Belum selesai Effie mencari tombol power, terdengar suara jatuh yang cukup keras dari belakang Effie. Suara keras itu datang dari teman perempuannya yang terjatuh.

“Fi, ke sini deh.”

Perempuan itu tidak segera berdiri. Selama beberapa menit, perempuan itu masih terduduk dan melambaikan tangannya pada Effie. Effie berjalan menghampiri perempuan itu.

“Tombol apa ini?” tanya perempuan itu sambil menunjuk tombol yang ada di hadapannya.

Effie berjongkok untuk melihat tombol pada sisi kaki meja tersebut. Tanpa berpikir panjang, Effie pun menekannya.

Setelah menekan tombol, seketika itu juga layar sentuh yang berada di atas permukaan meja bundar menyala.

Selamat datang di Asrar Balad! Silakan lakukan pencarian dengan mengetik keahlian Anda.

Suara yang muncul dari layar sentuh itu menampilkan kotak kosong dengan background putih yang dapat diisi. Effie lalu mengarahkan telunjuknya pada kotak kosong tersebut. Layar itu kini menampilkan keyboard yang dapat digunakan untuk mengetik salah satu keahlian yang ada di Akademi Mahfuz Tajribah.

“Coba ketik matematika, Fi,” bisik teman perempuannya. Effie pun mengetik kata tersebut.

Keahlian Anda adalah matematika. Pilih salah satu kota yang ingin Anda ketahui lebih lanjut.

Effie dan teman perempuannya semakin bingung.

“Kenapa harus pilih nama kota? Apa hubungannya?” tanya Effie.

“Lakukan saja, Fi. Siapa tau di akhir nanti kita dapat jawabannya,” bujuk perempuan itu. Effie mengetik salah satu nama kota yang diketahuinya.

Anda akan menemukan penelitian terdahulu di kota Giriwarsa.

Selama beberapa saat, layar sentuh itu tak mengeluarkan suara. Hanya ada tampilan layar penuh semut. Setelah dua menit berlalu, layar sentuh itu menampilkan pegunungan dan jalanan yang berliku-liku, menurun dan mendaki. Tak lama kemudian, layar sentuh itu berubah menampilkan sebuah gedung sekolah sederhana yang hampir seluruh struktur bangunannya menggunakan bahan kayu jati.

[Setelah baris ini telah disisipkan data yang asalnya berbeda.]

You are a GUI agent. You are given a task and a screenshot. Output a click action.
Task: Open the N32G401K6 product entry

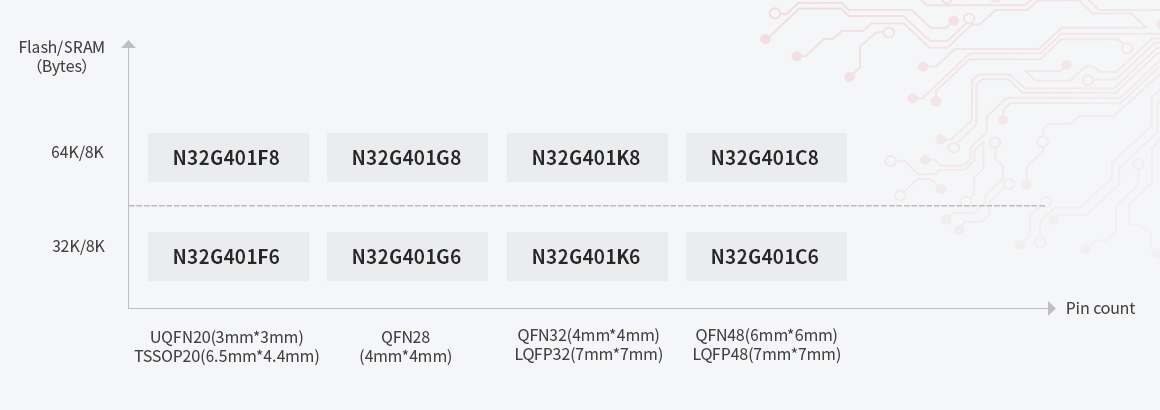coord(586,257)
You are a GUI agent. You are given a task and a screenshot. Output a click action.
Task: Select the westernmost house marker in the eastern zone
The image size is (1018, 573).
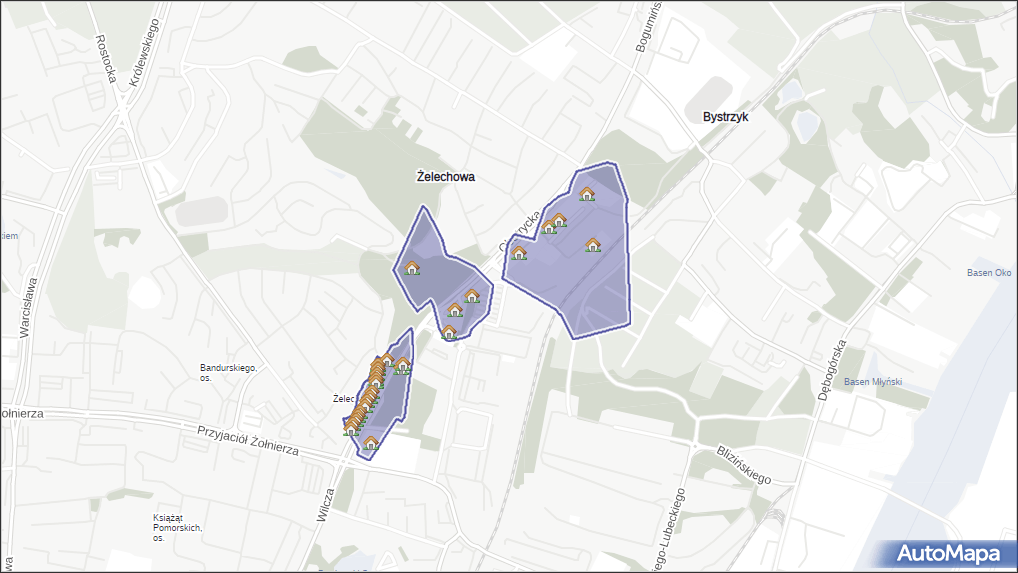tap(519, 253)
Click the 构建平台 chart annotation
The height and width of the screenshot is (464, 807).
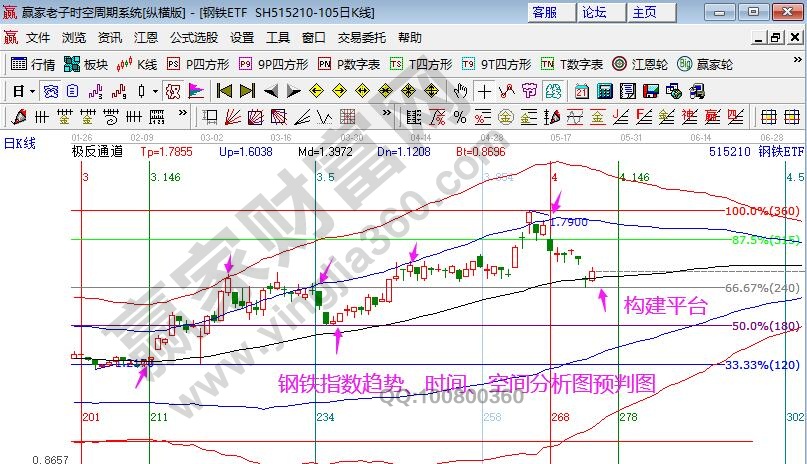click(x=665, y=306)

Pada tahun 2008, sekelompok peneliti yang berasal dari Badan Riset Nasional pernah melakukan penelitian di Sekolah Menengah Pertama Kalpasastra. Sekelompok peneliti itu melakukan penelitian berjenis design research. Variabel bebas dalam penelitian itu adalah Pendidikan Matematika Realistik sedangkan variabel terikatnya yaitu kemampuan pemahaman konsep. Salah satu peneliti yang terlibat di dalamnya adalah pendiri sekolah ini, Lema Alfa Sayyid.

Sekonyong-konyong, Effie terkejut mendengar bahwa kakeknya pernah melakukan penelitian di kota kelahirannya itu.